Je ne sais plus quoi écrire.
Encore un week end. Mouvementé.Festif mon cul.
La psychiatre a prévu une hospi pour moi, je la vois demain. J'appréhende ce qu'elle va me dire.
J'ai perdu du poids, parce que je vomis beaucoup ces derniers temps. Je ne dors pratiquement plus. Dois m'enfermer dans les toilettes de l'école pour pleurer ma chute. Je ne sais plus.
"On vous sent sur la corde Eugénie. Sur le fil. Mais vous avez tenu jusqu'à maintenant, vous avez fait le plus gros, grâce à votre volonté et vôtre determination. Vous êtes bien plus forte que vous semblez le croire.Vous allez vous en sortir".
C'est tout ce que j'ai envie d'entendre. Qu'on croit en moi. Qu'on me rassure.
Parce que là, vraiment. J'ai du mal à y croire. J'ai du mal à voir demain. J'ai l'impression que je vais crever tous les quarts d'heure. Que c'est la fin qui vient me chercher, enfin.
"Vous passez d'une anorexie tyrannique à un manque de contrôle total. Ca fait des années que vous bousillez vôtre corps, vous avez perdu des dents, vous vomissez, vous êtes anémique et votre foie ne supporte plus rien, ça ne vous fait pas réagir? Vous êtes épuisée, moralement, physiquement, et au lieu d'aller dormir vous prenez toutes ces merdes. On ne peut pas dissocier le corps de l'esprit, vous ne pouvez pas lui faire la guerre éternellement vous comprenez?"
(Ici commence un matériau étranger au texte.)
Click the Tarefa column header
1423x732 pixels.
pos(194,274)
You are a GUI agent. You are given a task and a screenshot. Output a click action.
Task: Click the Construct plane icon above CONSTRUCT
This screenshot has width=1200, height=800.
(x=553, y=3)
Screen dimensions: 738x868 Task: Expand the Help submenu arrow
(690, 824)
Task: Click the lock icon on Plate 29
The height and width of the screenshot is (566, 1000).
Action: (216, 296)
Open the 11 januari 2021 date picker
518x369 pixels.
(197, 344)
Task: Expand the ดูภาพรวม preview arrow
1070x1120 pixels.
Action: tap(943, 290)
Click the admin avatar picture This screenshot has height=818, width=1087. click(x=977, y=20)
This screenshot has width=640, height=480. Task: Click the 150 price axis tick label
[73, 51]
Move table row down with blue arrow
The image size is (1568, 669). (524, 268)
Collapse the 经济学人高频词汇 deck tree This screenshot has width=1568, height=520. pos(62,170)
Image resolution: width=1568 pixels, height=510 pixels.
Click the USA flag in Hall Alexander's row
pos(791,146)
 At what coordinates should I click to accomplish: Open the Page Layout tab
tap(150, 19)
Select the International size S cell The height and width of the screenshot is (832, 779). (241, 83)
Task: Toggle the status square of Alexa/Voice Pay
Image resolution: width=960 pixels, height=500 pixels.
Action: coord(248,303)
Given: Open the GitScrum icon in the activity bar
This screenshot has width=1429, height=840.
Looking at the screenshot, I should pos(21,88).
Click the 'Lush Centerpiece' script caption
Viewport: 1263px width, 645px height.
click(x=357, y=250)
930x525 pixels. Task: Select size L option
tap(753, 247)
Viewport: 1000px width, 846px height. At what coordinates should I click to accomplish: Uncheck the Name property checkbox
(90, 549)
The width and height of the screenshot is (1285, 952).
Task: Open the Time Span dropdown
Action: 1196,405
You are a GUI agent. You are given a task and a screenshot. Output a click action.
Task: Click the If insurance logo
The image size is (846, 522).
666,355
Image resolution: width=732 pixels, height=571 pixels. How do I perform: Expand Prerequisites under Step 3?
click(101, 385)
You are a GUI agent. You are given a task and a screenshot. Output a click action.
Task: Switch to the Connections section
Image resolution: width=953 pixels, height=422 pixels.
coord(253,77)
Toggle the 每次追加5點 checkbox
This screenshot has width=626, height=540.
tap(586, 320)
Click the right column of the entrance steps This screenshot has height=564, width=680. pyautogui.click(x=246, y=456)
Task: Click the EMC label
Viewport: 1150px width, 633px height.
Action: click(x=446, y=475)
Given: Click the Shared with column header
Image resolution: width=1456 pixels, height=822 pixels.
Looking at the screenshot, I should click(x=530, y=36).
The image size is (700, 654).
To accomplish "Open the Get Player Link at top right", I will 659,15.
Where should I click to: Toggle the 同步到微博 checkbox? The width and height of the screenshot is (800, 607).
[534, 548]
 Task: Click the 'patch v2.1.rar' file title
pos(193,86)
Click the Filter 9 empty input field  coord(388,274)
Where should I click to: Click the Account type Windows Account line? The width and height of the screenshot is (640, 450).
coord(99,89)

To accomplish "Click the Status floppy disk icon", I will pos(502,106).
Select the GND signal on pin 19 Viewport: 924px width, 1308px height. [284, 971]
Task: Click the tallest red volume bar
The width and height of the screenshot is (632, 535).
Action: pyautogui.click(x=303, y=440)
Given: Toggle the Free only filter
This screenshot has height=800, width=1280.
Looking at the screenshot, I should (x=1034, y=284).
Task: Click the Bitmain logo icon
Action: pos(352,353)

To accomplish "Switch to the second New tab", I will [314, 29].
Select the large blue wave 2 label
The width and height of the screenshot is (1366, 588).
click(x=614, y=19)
Je comprends. Trop bien même. Mais la haine me consumme. Je lui en veux de me lâcher. Trahison amère. Et puis pourquoi, qu'est ce qu'il m'a fait putain? J'en sais rien. Juste que je le deteste. Il porte des traces invisibles d'un passé que je veux oublier pour toujours.
Et sourire. Pour ne pas flancher. Pour ne pas décevoir, inquièter, blesser. Sourire.
Je n'ose plus mettre de photo de moi.